Your assignment
The lines to retype are the one with "You are a computer-use agent. This" and all that follow it to the end of the entries below; copy them exactly and nothing else.
○ ○ ○ ○ ○ ○ ○
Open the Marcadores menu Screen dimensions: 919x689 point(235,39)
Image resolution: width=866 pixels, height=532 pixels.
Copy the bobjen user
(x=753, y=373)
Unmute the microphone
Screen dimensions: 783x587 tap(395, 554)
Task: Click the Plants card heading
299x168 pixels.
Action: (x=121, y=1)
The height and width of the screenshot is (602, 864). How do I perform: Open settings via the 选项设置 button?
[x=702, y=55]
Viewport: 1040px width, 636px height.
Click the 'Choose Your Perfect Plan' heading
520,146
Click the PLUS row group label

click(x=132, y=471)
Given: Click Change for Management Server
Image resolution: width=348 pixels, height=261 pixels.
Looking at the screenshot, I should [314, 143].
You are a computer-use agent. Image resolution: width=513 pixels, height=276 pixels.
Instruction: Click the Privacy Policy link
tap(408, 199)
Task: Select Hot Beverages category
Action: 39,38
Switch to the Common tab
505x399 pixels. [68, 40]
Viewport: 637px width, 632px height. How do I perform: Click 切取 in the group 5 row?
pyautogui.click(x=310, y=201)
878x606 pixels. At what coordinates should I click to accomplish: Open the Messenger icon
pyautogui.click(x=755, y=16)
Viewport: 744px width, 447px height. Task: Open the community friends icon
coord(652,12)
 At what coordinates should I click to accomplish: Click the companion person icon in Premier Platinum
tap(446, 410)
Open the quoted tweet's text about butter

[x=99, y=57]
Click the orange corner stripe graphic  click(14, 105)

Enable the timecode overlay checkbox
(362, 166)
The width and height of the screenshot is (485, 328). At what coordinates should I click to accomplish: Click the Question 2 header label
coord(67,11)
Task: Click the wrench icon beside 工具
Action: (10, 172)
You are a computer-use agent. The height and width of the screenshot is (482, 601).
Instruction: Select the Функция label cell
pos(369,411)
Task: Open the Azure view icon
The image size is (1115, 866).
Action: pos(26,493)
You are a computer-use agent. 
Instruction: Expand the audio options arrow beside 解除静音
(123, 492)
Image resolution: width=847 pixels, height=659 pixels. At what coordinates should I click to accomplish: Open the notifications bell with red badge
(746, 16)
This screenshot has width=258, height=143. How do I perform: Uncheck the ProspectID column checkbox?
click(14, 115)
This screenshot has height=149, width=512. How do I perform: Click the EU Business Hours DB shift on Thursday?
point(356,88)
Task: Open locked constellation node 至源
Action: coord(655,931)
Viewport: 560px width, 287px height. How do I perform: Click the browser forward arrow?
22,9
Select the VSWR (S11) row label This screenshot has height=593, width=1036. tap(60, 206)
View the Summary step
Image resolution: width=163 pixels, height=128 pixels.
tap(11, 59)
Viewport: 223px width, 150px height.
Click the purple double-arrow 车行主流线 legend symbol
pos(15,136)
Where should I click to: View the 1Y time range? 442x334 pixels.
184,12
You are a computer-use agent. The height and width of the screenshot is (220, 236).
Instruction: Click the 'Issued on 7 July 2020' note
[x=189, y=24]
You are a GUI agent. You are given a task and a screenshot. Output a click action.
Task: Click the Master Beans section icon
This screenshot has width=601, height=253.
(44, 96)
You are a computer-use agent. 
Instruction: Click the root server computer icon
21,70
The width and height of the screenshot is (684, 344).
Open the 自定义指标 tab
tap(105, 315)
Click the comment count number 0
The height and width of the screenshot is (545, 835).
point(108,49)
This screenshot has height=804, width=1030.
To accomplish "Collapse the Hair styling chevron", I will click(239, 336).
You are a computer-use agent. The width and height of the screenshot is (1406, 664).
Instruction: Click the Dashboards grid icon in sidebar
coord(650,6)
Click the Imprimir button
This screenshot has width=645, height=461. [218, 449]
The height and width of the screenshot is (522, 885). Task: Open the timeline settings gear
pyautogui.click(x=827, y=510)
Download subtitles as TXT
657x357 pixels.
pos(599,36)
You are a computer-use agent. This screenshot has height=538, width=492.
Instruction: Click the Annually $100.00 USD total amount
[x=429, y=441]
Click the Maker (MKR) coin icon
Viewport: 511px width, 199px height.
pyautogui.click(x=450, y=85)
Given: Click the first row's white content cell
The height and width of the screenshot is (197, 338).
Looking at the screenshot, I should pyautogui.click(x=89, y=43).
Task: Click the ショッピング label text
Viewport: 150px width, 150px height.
○ ○ ○ ○ ○ ○ ○
Task solution
You are a computer-use agent. This screenshot has height=538, width=492.
Instruction: Click the Annually $100.00 USD total amount
[x=429, y=441]
Click the Maker (MKR) coin icon
Viewport: 511px width, 199px height.
pyautogui.click(x=450, y=85)
Given: Click the first row's white content cell
The height and width of the screenshot is (197, 338).
Looking at the screenshot, I should pyautogui.click(x=89, y=43).
Task: Click the ショッピング label text
Viewport: 150px width, 150px height.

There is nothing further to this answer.